▸ Excerpted records
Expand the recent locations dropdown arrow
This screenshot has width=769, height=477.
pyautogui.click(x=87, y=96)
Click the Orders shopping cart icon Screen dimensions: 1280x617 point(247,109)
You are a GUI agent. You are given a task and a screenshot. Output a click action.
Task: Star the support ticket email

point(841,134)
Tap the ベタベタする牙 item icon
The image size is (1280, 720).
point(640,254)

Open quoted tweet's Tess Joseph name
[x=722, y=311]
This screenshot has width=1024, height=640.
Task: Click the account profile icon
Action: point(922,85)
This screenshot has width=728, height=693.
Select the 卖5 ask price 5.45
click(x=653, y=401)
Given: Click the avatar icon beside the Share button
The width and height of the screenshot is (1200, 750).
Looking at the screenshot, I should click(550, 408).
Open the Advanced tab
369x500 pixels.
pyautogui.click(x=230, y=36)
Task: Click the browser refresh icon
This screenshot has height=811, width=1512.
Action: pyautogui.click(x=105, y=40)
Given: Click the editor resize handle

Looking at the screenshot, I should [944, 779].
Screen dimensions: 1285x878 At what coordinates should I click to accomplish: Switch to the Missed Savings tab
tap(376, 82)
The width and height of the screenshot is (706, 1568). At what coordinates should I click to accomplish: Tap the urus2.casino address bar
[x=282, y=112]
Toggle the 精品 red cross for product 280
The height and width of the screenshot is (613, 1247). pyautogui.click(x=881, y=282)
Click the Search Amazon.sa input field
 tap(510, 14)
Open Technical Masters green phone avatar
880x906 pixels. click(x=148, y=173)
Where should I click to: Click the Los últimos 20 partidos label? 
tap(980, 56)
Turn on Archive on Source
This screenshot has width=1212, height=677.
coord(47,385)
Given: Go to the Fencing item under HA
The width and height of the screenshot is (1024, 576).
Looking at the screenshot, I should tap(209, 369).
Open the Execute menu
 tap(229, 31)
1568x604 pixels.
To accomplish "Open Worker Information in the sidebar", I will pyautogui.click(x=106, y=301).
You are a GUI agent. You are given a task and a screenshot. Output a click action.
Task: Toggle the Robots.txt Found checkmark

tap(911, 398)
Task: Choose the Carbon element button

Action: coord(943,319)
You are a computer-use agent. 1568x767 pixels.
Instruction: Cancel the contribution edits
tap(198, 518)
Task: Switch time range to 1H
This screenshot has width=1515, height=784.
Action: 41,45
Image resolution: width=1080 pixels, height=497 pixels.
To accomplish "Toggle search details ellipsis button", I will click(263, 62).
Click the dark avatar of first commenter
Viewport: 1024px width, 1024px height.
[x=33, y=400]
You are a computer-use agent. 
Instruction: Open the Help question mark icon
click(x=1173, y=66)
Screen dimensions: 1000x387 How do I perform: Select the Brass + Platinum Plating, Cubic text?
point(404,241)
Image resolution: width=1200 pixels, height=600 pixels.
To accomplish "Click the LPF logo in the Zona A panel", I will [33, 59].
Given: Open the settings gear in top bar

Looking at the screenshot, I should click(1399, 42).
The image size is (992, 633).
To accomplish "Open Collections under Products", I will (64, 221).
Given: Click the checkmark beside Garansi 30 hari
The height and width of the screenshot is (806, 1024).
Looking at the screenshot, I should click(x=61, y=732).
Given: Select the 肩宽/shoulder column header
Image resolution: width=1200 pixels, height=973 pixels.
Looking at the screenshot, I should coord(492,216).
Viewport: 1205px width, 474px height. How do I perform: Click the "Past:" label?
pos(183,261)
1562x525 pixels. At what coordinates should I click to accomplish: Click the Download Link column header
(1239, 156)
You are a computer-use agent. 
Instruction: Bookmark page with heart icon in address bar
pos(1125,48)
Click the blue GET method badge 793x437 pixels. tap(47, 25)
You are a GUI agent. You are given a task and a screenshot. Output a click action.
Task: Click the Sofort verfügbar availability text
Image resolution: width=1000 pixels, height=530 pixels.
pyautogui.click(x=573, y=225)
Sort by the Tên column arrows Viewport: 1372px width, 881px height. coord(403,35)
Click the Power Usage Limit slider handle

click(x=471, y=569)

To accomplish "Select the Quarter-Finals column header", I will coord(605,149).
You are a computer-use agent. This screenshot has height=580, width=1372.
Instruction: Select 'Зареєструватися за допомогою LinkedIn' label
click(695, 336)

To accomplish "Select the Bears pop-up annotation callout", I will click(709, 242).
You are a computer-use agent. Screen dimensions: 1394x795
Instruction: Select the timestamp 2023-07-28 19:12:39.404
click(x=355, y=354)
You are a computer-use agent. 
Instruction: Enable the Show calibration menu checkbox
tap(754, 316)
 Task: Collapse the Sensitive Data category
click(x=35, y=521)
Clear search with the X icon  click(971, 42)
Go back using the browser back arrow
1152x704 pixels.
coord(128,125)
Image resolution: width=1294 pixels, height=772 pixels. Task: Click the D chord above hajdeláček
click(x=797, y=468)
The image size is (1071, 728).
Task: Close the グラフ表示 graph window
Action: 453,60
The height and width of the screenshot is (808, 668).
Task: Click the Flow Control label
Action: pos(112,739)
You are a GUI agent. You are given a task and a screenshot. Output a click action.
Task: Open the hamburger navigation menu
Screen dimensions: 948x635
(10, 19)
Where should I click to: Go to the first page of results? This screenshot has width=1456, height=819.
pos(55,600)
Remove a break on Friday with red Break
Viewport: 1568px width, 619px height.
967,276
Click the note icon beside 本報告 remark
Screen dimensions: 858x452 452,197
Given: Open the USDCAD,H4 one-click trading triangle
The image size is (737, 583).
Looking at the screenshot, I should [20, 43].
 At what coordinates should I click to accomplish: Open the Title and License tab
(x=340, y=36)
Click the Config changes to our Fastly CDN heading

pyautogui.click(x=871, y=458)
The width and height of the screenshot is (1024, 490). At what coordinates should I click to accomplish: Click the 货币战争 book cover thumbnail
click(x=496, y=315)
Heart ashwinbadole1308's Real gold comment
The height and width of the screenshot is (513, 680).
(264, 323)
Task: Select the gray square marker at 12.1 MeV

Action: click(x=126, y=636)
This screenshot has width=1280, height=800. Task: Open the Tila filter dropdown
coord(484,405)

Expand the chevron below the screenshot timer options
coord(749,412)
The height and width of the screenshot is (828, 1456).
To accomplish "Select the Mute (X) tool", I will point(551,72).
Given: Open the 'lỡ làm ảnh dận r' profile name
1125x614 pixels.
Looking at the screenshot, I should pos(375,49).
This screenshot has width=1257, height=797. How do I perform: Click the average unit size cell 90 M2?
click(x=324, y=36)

▸ How to complete this task
Keep only those lines of the records that hold "under", and return them.

▸ Answer box
Given: Go to the Fencing item under HA
To accomplish "Open Collections under Products", I will (64, 221).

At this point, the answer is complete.